Mr O'Farrell says any looters will be caught.

"I'm just appalled that at these critical times, when people have been evacuated from homes or whether people have left homes because of fire dangers, that other scumbags in the community would front up and seek to rob them," he told reporters in Sydney.

"Communities are angry but importantly I know that police are determined to track these people down."

Mr O'Farrell called for calm despite a state of emergency being declared.

"The emergency services are planning for the worst case scenario," he said.

"Better to be safe than sorry after the event."

The premier, who is heading to the RFS headquarters for a briefing, said homes wouldn't be evacuated unnecessarily and implored people to heed the advice of authorities.

Anyone made homeless by the fires should head to an evacuation centre, he said.

"If they can stay with family and friends that will obviously be the most comfortable but if they can't arrangements have been put in place to provide emergency accommodation."

The remains of Zig Zag Railway's Rail Motor 2016 after a bushfire swept through the Australian heritage railway line near Lithgow in the Blue Mountains.
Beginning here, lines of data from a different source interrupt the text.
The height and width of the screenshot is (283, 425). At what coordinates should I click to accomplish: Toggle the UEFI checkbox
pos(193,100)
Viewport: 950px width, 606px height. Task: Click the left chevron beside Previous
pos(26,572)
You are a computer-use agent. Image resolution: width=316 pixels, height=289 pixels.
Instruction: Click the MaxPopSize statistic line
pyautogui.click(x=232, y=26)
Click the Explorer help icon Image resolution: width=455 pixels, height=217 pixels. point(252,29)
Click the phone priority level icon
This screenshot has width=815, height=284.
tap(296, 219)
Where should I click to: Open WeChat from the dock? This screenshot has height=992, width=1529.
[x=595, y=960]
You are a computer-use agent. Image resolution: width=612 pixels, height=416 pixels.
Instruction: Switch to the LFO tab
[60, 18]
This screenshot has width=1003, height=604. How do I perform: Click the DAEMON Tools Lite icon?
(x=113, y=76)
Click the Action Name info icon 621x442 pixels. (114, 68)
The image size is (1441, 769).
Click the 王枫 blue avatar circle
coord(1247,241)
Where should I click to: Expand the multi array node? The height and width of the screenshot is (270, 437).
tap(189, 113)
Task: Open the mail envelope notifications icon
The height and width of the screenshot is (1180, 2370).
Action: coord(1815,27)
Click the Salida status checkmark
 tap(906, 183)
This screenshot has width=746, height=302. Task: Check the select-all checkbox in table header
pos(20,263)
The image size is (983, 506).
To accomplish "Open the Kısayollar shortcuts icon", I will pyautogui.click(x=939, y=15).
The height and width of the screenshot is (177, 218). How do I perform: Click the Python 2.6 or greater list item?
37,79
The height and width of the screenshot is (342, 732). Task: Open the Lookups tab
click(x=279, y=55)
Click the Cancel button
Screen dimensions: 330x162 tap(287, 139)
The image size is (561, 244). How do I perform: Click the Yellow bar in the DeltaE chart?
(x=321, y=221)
Photo/ AAP, Supplied by Zig Zag Railway
The remains of Zig Zag Railway's Rail Motor 2016 after a bushfire swept through the Australian heritage railway line near Lithgow in the Blue Mountains. Photo/ AAP, Supplied by Zig Zag Railway


The Australian federal government is being urged to reconsider changes it made to the eligibility criteria for bushfire victims to receive emergency funds.

The Disaster Recovery Payment is now being made available to victims of the NSW bushfires who have been injured or had their homes damaged or destroyed.

But the government has been criticised for changing the funding arrangements so those isolated from their homes or experiencing power shortages can't access payments as quickly.

Assistant Minister for Social Services Mitch Fifield said the changes were designed to help ensure those most in need received assistance first.

"The decision that the government has taken is to initially provide assistance to those directly and immediately affected by way of home being damaged or destroyed," he told Sky News on Monday.

But the government will continue to assess the situation as it develops, he said.

Shadow assistant treasurer Andrew Leigh said it was traumatic for many families in the Blue Mountains forced to live in evacuation centres.

He urged the government to be "a little more generous" and reconsider its changes so those unable to access their homes could receive the assistance payment.

"I think that's an appropriate use of taxpayer funds," he said.

Joint disaster arrangements between the federal and state governments are also offering help in the form of food, clothing and accommodation.


Russell Crowe has donated $10,000 to a Blue Mountains foster father who lost his house in the NSW bushfires.

The Hollywood star made the donation from Singapore after hearing a story about Joe Moore, a man from Winmalee who cares for four foster children as well as his own three sons.

Mr Moore is a golf professional who lost his family home on Thursday and is staying at an evacuation centre in the Springwood Golf Club.

In a phone call to 2Day FM on Friday, Crowe's manager Grant Vandenberg said the actor wanted to make a donation.

"He was just about to take off from Singapore ... and to make a long story short he said please give Joe $10,000 from Russell," Mr Vandenberg said.